Start of Input

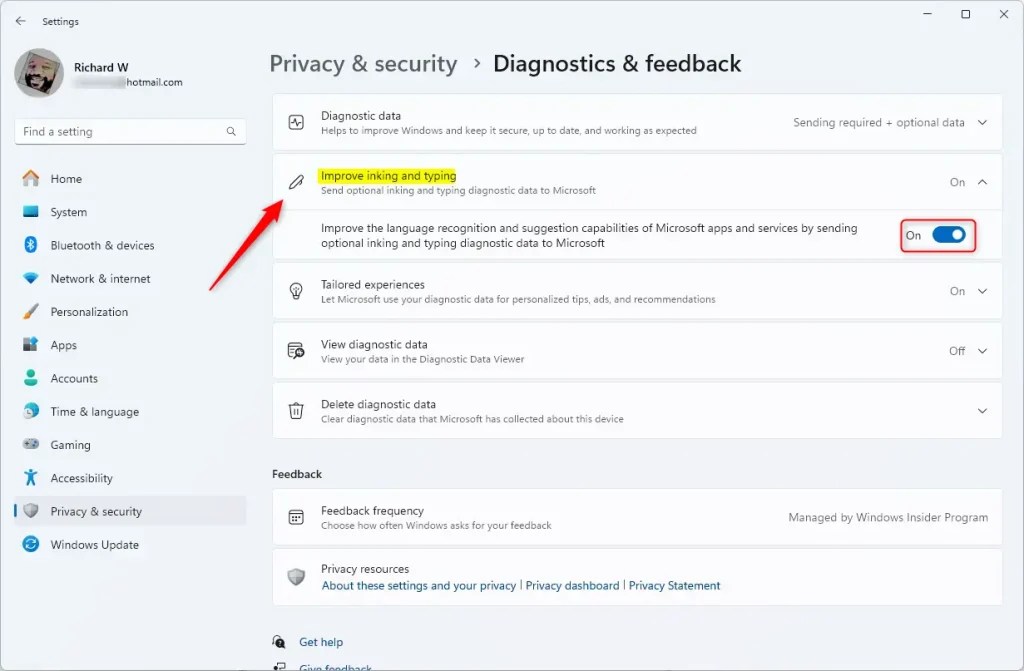Screen dimensions: 1024x671
Task: Click the search magnifier icon
Action: pos(231,132)
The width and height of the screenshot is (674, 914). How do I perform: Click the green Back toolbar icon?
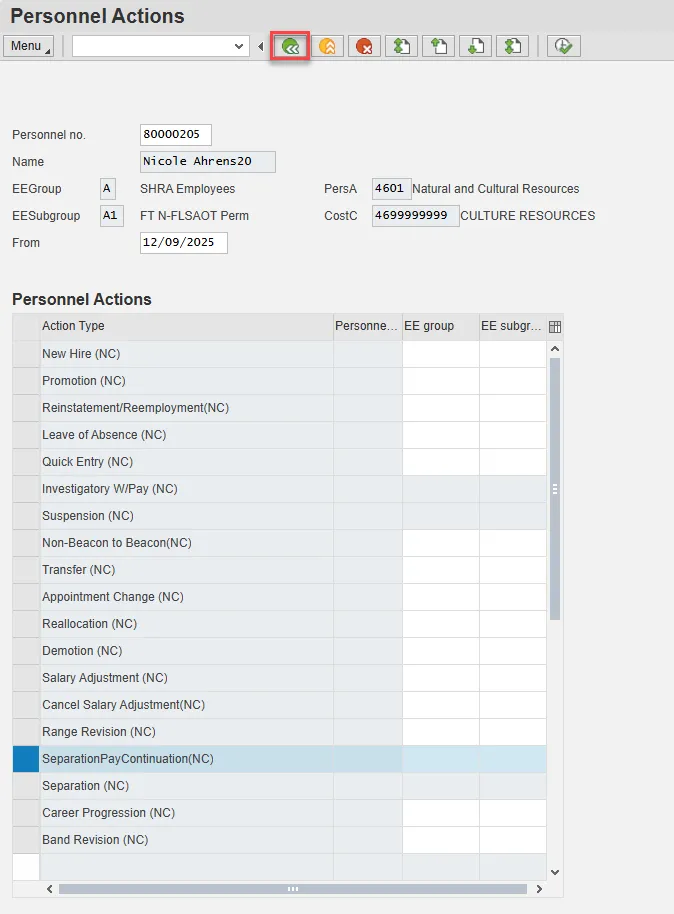(290, 46)
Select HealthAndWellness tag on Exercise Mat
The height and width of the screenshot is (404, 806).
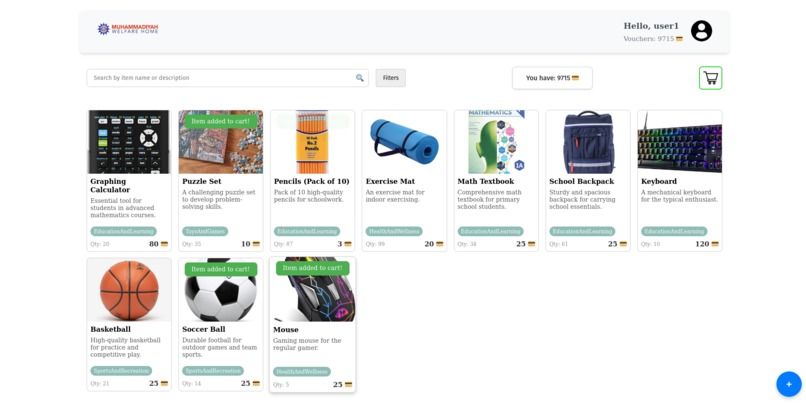[394, 231]
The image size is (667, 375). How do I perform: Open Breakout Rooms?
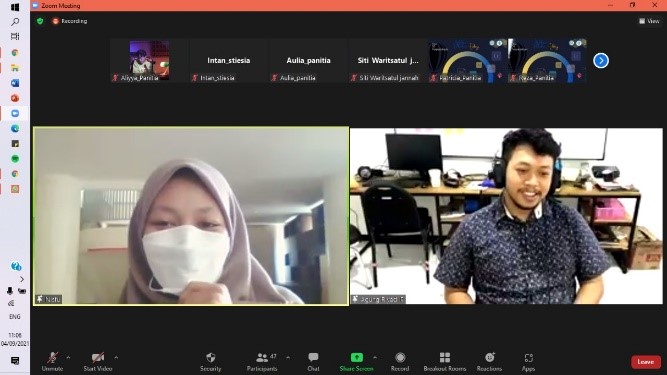coord(445,361)
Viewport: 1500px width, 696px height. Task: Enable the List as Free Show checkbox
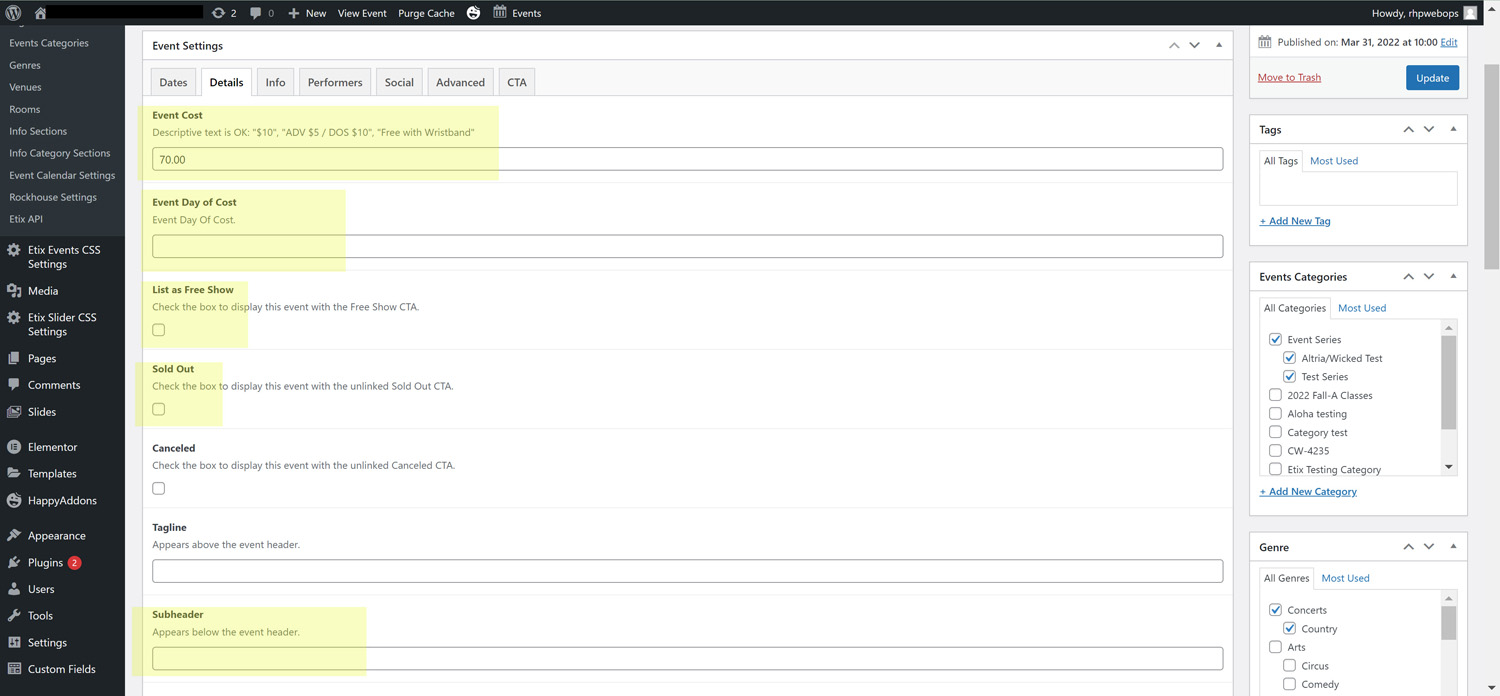tap(159, 330)
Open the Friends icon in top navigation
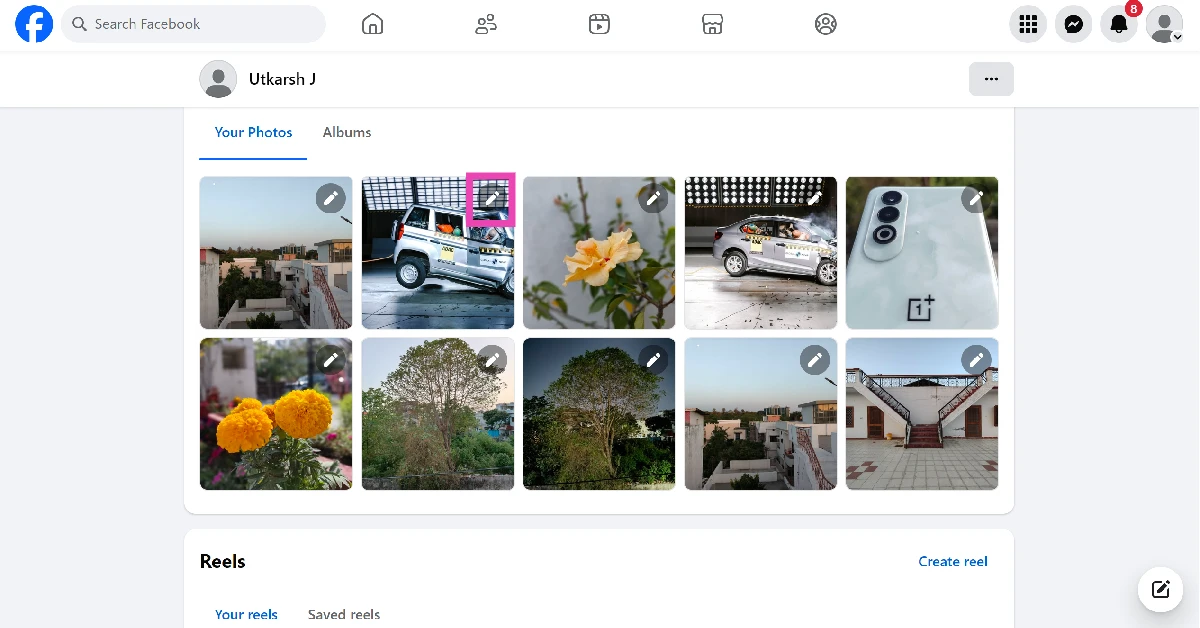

End of Input

Work to complete
Where a line contains "The width and", begin there and set down exactly each line through the end of the data above, omitting any pictures.

Answer to the exercise
The width and height of the screenshot is (674, 914). How do I perform: Click the green Back toolbar icon?
(290, 46)
Select HealthAndWellness tag on Exercise Mat
The height and width of the screenshot is (404, 806).
[394, 231]
The image size is (667, 375). How do I perform: Open Breakout Rooms?
coord(445,361)
Viewport: 1500px width, 696px height. Task: Enable the List as Free Show checkbox
tap(159, 330)
Open the Friends icon in top navigation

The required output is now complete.